Joint Event on 2nd International Conference on Cancer Biology, Therapeutics and Drug Discovery and Delivery & 10th Annual Congress on Biomarkers, Clinical Research & Therapeutics

Sreedhara Sangadala, Scott D Boden and Steven M Presciutti

Emory University School of Medicine, GeorgiaAtlanta VA Medical Center, Georgia

ScientificTracks Abstracts: J Cancer Sci Ther

DOI: 10.4172/1948-5956-C11-153

Bone morphogenetic proteins (BMPs) and Wnts play essential roles in modeling and remodeling of bones. The evolutionarily conserved BMP and Wnt pathways are independent signaling mechanisms with different ligands, receptors and intracellular signal transducers. However, these two pathways control bone formation cooperatively. Activation of canonical Wnt signaling induces the differentiation of pluripotent MSCs into osteoblast progenitors and signals them to maintain their precursor status. Activation of BMP signaling stimulates these osteoprogenitor cells to further differentiate into mature osteoblasts. After becoming osteoblasts, both the Wnt and BMP signaling pathways promote further differentiation. The focus of the present study is to focus on the cross-talk of BMP and canonical Wnt pathways and define how they cooperate synergistically in osteoblast differentiation. Utilizing our previously validated in silico and in vitro screening process, we identified multiple FDA approved and novel small molecules that are able to inhibit sclerostin???s interaction with its receptor, thus potentiating the canonical Wnt pathway. We next confirmed that these small molecules result in the expected known effects of sclerostin blockade, including: (1) Enhancement of canonical Wnt signaling, (2) Enhancement of BMP signaling intensity, (3) Enhancement of mineralization in vitro and (4) Produce dose-dependent ectopic mineralization in a challenging in vivo subcutaneous environment. We finally show that the small molecule sclerostin blockers are able to directly regulate BMP/Smad1 signal termination, thus further potentiating the BMP pathway by extending the duration of BMP signaling in vitro.

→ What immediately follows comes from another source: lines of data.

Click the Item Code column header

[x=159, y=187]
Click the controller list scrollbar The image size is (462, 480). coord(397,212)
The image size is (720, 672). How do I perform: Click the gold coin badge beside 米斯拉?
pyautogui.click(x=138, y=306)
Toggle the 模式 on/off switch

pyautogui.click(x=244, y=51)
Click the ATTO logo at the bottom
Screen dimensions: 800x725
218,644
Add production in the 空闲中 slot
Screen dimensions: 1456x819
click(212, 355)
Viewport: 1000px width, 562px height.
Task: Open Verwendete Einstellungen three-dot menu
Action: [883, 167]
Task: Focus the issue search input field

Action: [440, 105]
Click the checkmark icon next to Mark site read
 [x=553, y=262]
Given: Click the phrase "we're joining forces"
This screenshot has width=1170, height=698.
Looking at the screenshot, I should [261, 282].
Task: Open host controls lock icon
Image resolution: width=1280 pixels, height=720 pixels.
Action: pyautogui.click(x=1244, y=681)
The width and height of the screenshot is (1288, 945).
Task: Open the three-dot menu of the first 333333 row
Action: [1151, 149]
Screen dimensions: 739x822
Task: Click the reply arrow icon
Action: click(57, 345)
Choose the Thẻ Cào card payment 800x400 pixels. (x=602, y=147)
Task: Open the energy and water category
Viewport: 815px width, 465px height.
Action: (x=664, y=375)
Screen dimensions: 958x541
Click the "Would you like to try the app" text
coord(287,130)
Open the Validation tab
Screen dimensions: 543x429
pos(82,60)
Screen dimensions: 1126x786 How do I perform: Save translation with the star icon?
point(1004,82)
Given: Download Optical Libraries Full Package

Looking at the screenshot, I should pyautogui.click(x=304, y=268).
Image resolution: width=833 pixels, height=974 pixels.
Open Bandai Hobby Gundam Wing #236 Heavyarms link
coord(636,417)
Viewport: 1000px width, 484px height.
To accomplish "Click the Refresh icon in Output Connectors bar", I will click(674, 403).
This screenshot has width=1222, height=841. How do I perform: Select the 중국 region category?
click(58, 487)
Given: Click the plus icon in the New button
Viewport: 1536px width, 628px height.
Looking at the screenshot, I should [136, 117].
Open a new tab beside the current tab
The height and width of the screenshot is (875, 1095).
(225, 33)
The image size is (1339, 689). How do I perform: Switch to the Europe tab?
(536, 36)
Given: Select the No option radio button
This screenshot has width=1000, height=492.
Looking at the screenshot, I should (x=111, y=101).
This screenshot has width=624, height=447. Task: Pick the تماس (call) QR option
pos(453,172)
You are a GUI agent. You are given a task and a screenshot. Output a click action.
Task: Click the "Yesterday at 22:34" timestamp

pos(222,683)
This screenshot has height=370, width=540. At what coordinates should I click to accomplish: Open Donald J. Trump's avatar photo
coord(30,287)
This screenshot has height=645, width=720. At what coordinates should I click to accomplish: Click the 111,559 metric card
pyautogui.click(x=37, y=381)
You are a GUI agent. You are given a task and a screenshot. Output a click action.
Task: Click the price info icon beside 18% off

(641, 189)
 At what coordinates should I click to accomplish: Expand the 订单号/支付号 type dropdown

Sreedhara Sangadala has completed his PhD from University of Georgia, Athens, Georgia, the USA in 1990, M.Phil. from Jawaharlal Nehru University, New Delhi in 1985. He has developed several novel methods: (i) Production and characterization of monoclonal antibodies to various cell surface receptors and (ii) Cloning and characterization of several genes from prokaryotic and eukaryotic systems (iii) Development of novel biochemical purification methods for several proteins, peptides, and compounds. (iv) Performed extensive protein and enzyme engineering to derive recombinants with desired properties, (v) Performed structural determination of oligosaccharides and oligopeptides on several mammalian cell surface glycoproteins. (vi) Performed various structure-based drug designing to address specific regulation of several biological pathways. (vii) Successfully developed several structure-based and ligand-based drug molecules with osteogenic properties.